Instrument: NextSeq 500
Strategy: ATAC-seq
Source: GENOMIC
Selection: other
Layout: SINGLE
Construction protocol: Briefly, ~10 eye-antennal discs were dissected and lysed using 50 µl of cold ATAC-Resupension Buffer (RSB) (see Corces et al. for composition) containing 0.1% NP40, 0.1% Tween-20 and 0.01% digitonin by pipetting up and down three times and incubating the cells for 3 min on ice. The lysis was washed out by adding 1 mL of cold ATAC-RSB containing 0.1% Tween-20 and inverting the tube three times. Nuclei were pelleted at 500 RCF for 10 min at 4°C, the supernatant was carefully removed and nuclei were resuspended in 50 µl of transposition mixture (25 µl 2x TD buffer (see Corces et al. for composition), 2.5 µl transposase (100 nM), 16.5 µl DPBS, 0.5 µl 1% digitonin, 0.5 µl 10% Tween-20, 5 µl H2O) by pipetting six times up and down, followed by 30 minutes incubation at 37°C at 1000 RPM mixing rate. After MinElute clean-up and elution in 21 µl elution buffer, the transposed fragments were pre-amplified with Nextera primers by mixing 20 µl of transposed sample, 2.5 µl of both forward and reverse primers (25 µM) and 25 µl of 2x NEBNext Master Mix (program: 72°C for 5 min, 98°C for 30 sec and 5 cycles of [98°C for 10 sec, 63 °C for 30 sec, 72°C for 1 min] and hold at 4°C).

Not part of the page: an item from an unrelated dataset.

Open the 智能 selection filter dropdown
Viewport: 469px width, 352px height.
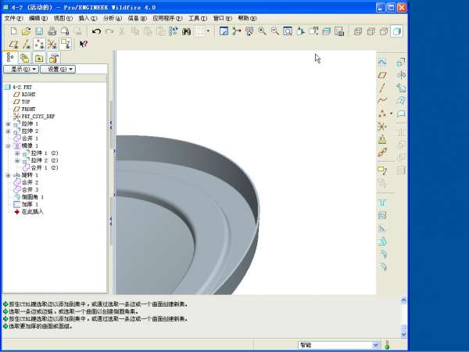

To determine the required number of additional PCR cycles, a qPCR was performed (see Buenrostro et al.83 for the determination of the number of cycles to be added). The final amplification was done with the additional number of cycles, samples were cleaned-up by MinElute and libraries were prepped using the KAPA Library Quantification Kit as previously described82. Samples were sequenced on a NextSeq500 High Output chip, with 50bp single-end reads. Omni-ATAC-seq (Corces et al., 2017)